Unable to use variable in curl bash script

Jose_H · July 6, 2020, 12:42pm

Hi guys. I've been trying to use a variable called "Time Period Variable" in my bash script, but im unable to make it work:

#!/bin/bash

ES EVENT Threshold

number=10

Time Period Variable

es_period=now-1d

Elasticsearch query - Value Count

es_query=$(curl -s --cacert /etc/elasticsearch/certs/ca.crt -u elastic:PASSWORD -XGET "https://elastic.local:9200/csco-fmc-ms/_search" -H 'Content-Type: application/json' -d'{ "from" : 0, "size" : 1000, "query": { "bool" : { "must" : { "wildcard" : { "@computed.message.keyword": "*" } }, "filter": { "range": { "@timestamp": { "gte": "$es_period", "lte": "now" } } } } }}')

Execution

if [[ "$es_query" -ge "$number" ]]; then
echo "Threshold violated!";
else
echo "Threshold not violated.";
fi

I've tried to escape the quote as so

"gte: \"$es_period\"

but this is to no avail.

Any ideas how I can tackle this?

Yang_Wang · July 7, 2020, 6:39am

Variable substitution does not work inside single quotes.

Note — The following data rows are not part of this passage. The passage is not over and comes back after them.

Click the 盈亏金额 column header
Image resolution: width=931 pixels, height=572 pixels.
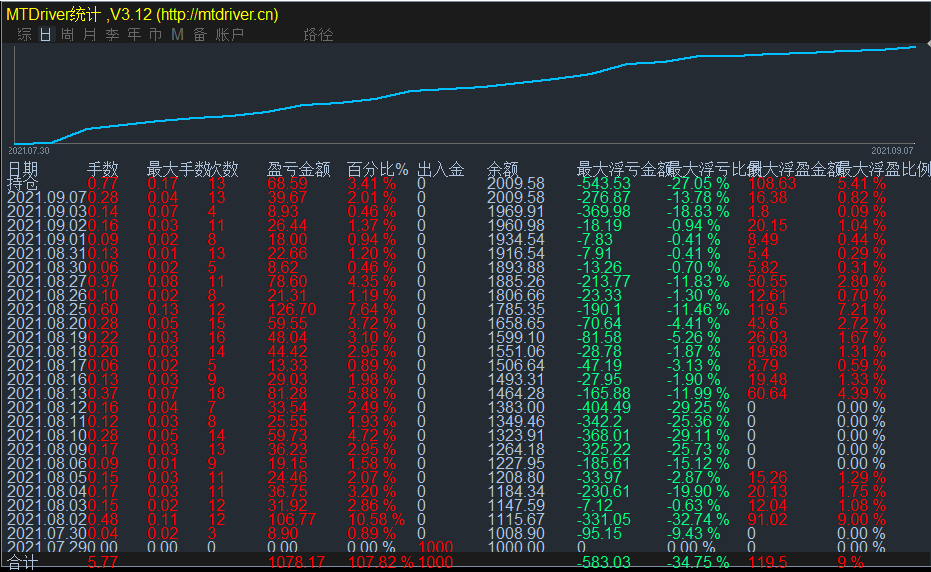pos(298,170)
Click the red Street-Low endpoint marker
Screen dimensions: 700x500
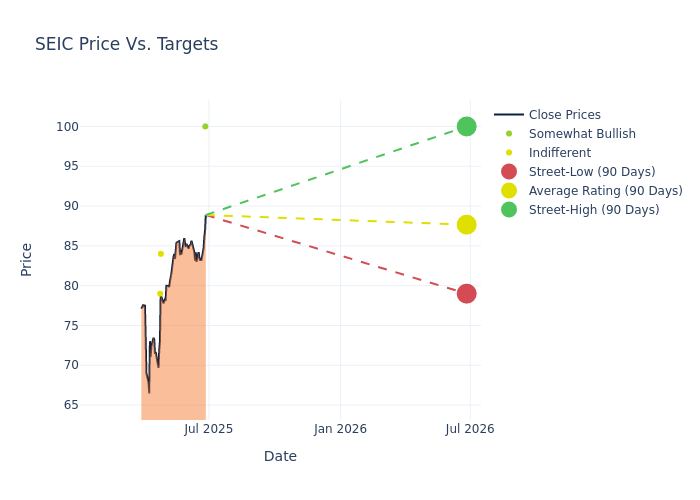pyautogui.click(x=466, y=293)
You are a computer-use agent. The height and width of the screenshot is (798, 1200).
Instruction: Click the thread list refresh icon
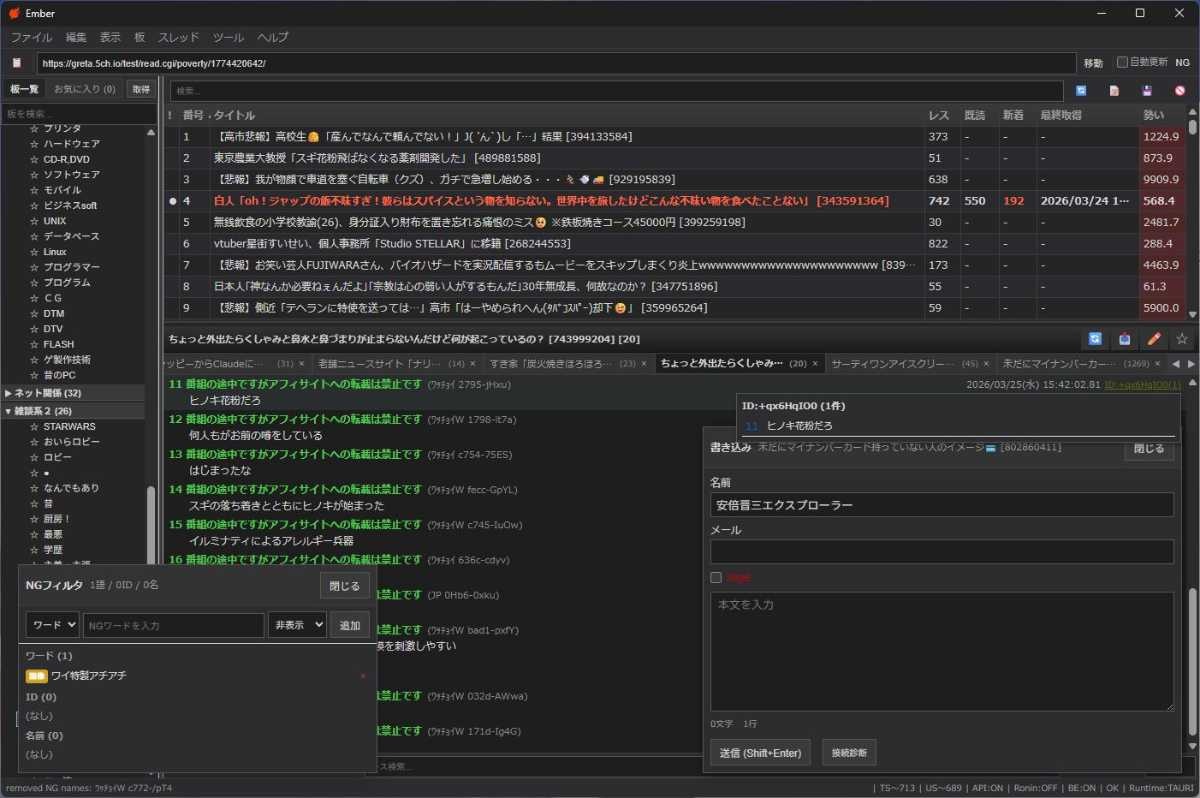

You can try something like the follows:

es_query=$(curl -s --cacert /etc/elasticsearch/certs/ca.crt -u elastic:PASSWORD -XGET "https://elastic.local:9200/csco-fmc-ms/_search 1" -H 'Content-Type: application/json' -d'{ "from" : 0, "size" : 1000, "query": { "bool" : { "must" : { "wildcard" : { "@computed.message.keyword": "*" } }, "filter": { "range": { "@timestamp": { "gte": "'$es_period'", "lte": "now" } } } } }}')

Jose_H · July 9, 2020, 11:03am

Worked great, thank you.

system · August 6, 2020, 11:03am

This topic was automatically closed 28 days after the last reply. New replies are no longer allowed.